What the exercise asks. All that is wanted is the line with "586x625 pixels." and each line after it to the end of the data below, set down exactly and without pictures.

━━ Data extracts

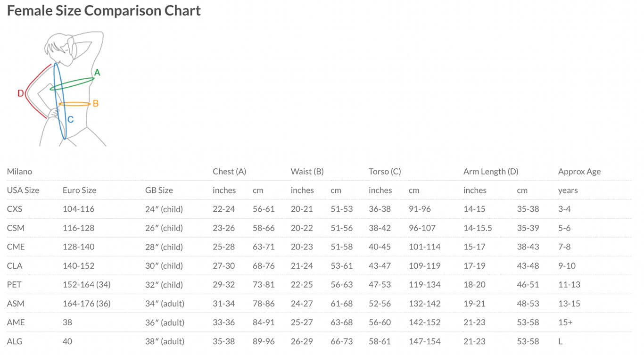Click the red letter D arm label
Viewport: 644px width, 355px height.
click(21, 94)
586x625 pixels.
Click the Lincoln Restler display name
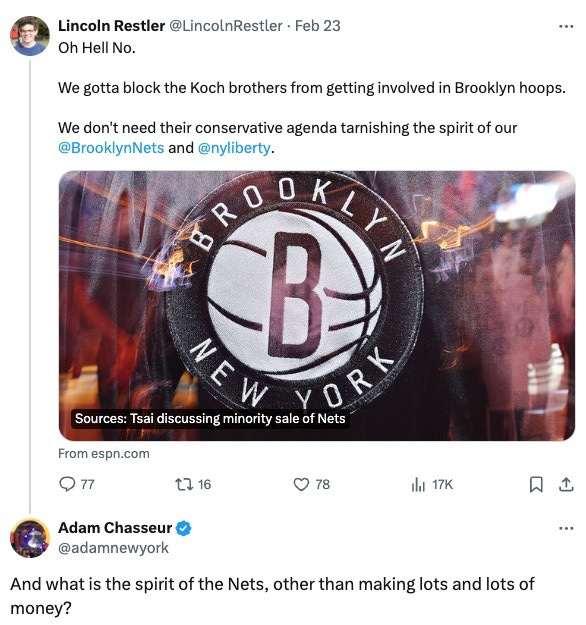point(111,26)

━━━━

Expected answer.
586x625 pixels.
Click the Lincoln Restler display name
point(111,26)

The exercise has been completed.